EXERCISE PROMPT
Going line by line through the entries below, tally those that hold the string "agent". Give only the total.

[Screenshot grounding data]

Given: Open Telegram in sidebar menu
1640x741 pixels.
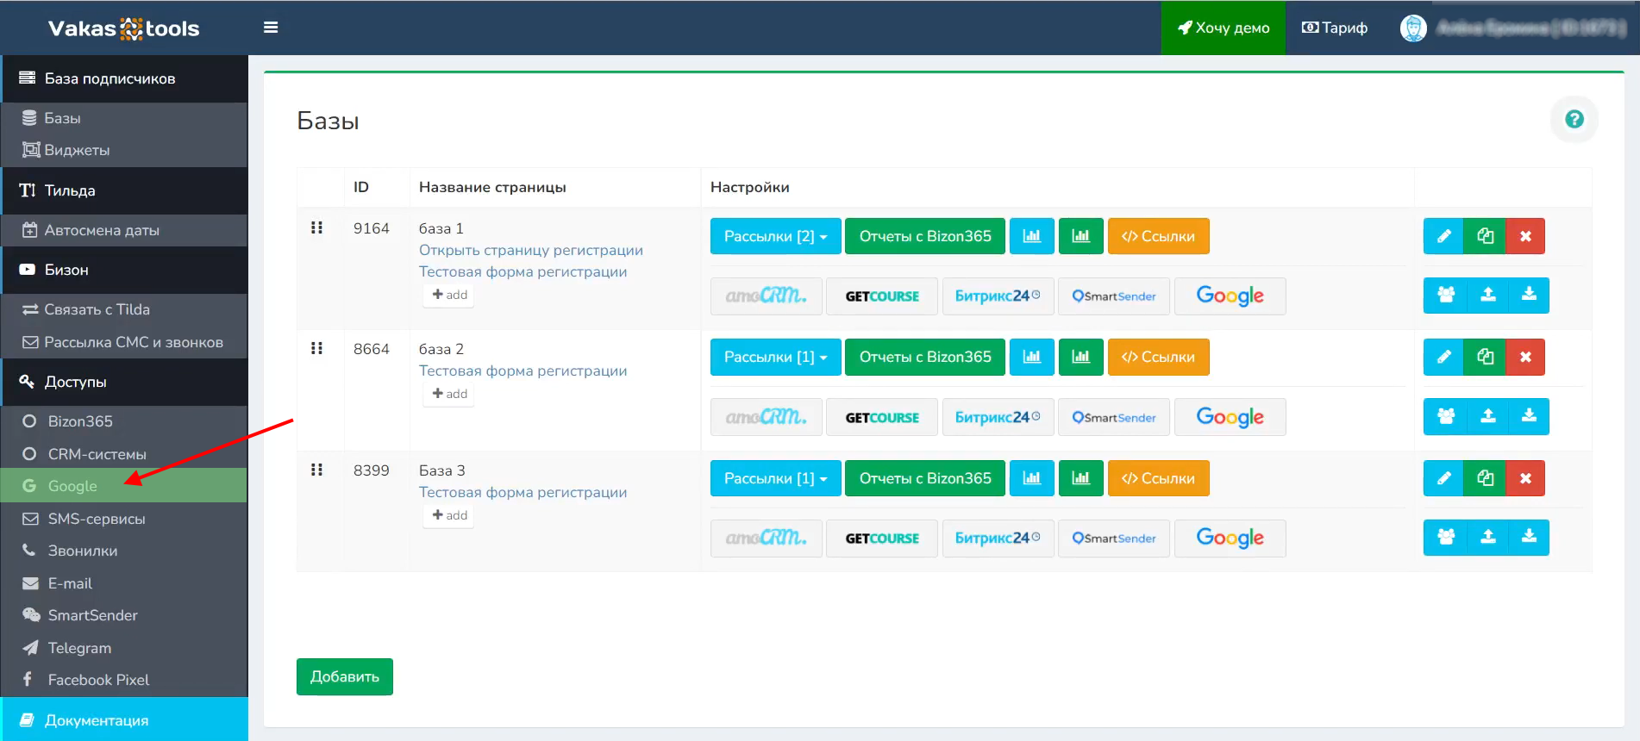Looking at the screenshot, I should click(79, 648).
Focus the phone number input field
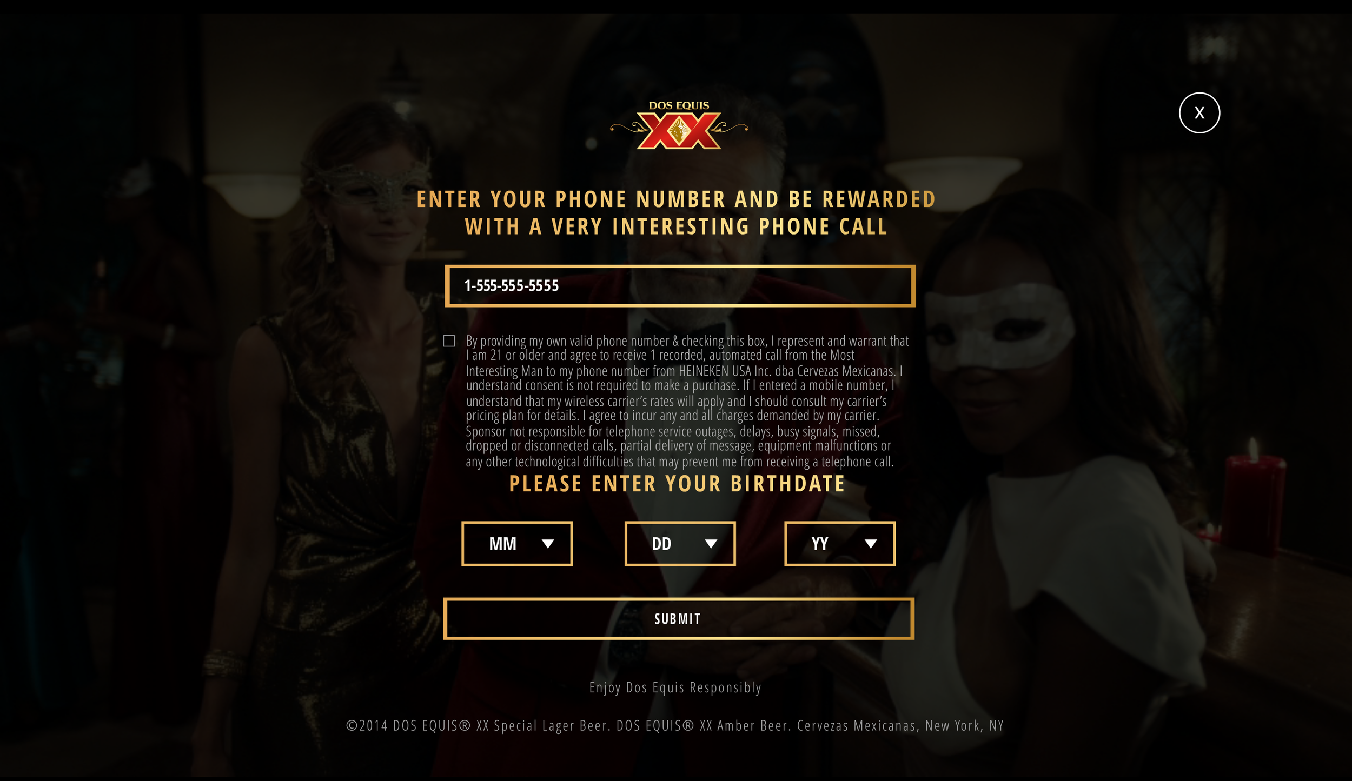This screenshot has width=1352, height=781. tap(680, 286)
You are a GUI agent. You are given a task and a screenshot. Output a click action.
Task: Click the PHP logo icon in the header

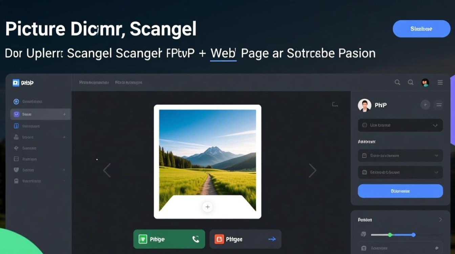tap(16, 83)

--

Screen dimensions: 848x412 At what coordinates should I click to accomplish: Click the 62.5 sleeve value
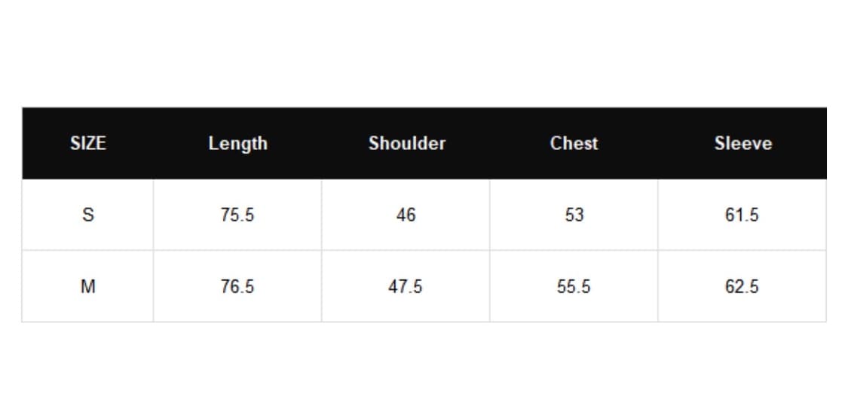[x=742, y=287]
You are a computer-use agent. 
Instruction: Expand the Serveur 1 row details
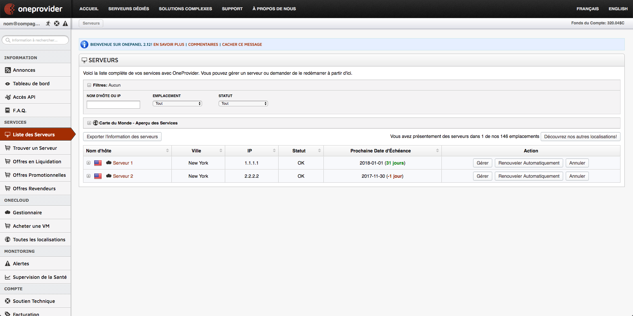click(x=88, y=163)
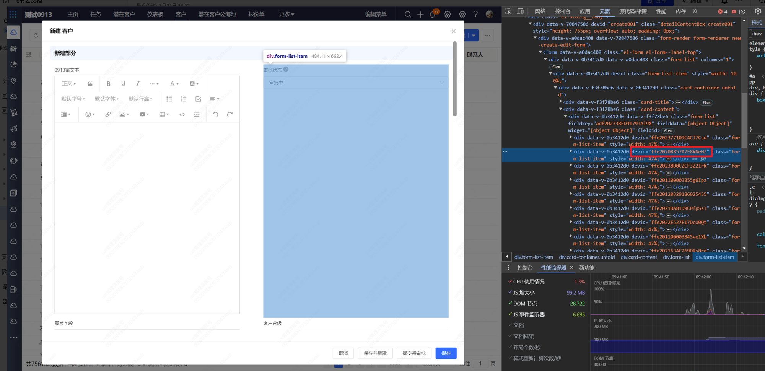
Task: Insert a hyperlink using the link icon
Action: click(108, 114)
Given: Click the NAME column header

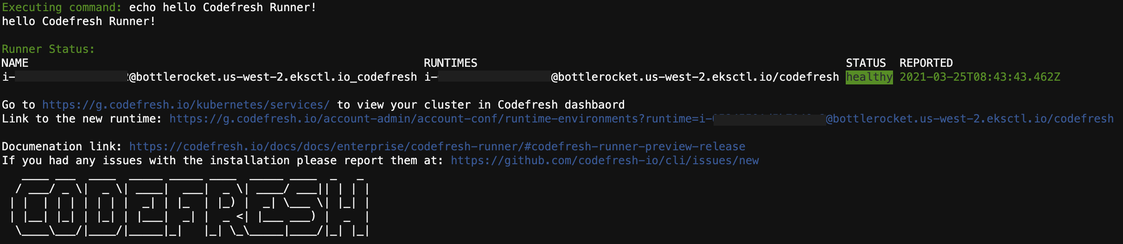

ANSWER BOX
2